ああ、下の人たち洗濯物とか大丈夫かしら。


なんか遠近感が狂ってるような錯覚を持ってしまう。

グーッと近づいてきた龍の頭は錦江湾で見かけた龍と同じくらいか、それ以上のサイズがある感じ。


阿蘇山の竜が近づいてきたので、さっきの緑の龍はびっくりしたのかしのぶちゃんを攻めるのをやめ、ちょっと山の上に退避してたりする。小物感あるわねぇ。

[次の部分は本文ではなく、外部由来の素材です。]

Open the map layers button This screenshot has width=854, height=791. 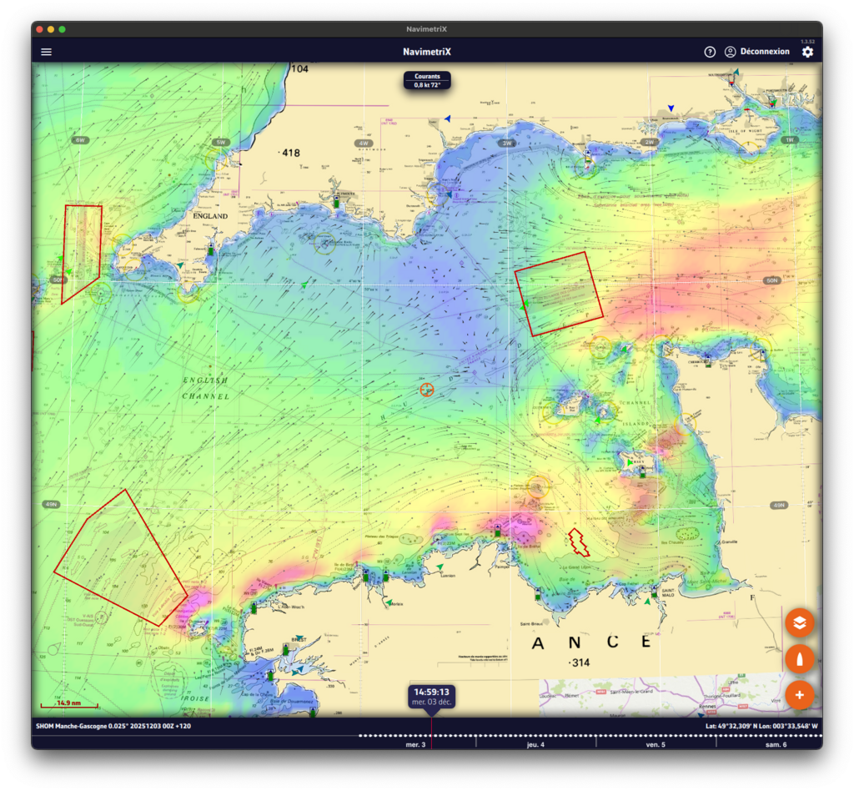[799, 622]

竜の小言から解放されたしのぶちゃんは、惚けたようにこちらをみている。


阿蘇山の竜、と言われたものは紫の、まるでアメジストのような、鉱物のような巨大なうろこが一枚一枚ゆっくりと、呼吸と共にザワザワと動いていて。

長くて絹のような光沢を持つやわらかそうな髭はゆったりと優雅に動き。

サファイヤのように青く深い色の巨大な目玉が私をじっと見る。


まるで深い海の中に吸い込まれていきそう


深海のような深い瞳に意識をうばれていると、ついっと目を逸らし佐藤くんをじっと見て。


『雨が望みか?』


と竜神が言うけれど。

もう下で雨降らせてんじゃん、みんないきなり降ってきて困ってんじゃん。

とか思っていると


「今日は担当代替わりの話をしにきました」


そう言った佐藤くんをじっと見て、またこっちをじっと見る。

目玉だけで私の身長くらいありそうなんだけれど。


『春彦ではないのか?』


「その娘が役目を交代します。それで、契約の継続を行いたいのです」


『人間の世界は忙しいな。つい先日代替わりしたと思ったが一眠りしてた間にもう次か。ほれ、では行うがいい』


といってツノをこちらに近づけてくる。

ツノっていっても太さが風力発電の風車の土台くらいあるんですけど。

近づくと、ツノはわずかに半透明で本当にアメジストの巨大な塊にしか見えない。

細かく結晶の粒子が表面を覆っていて、ところどころ大きな傷のようなもの、欠けた部分が見られる。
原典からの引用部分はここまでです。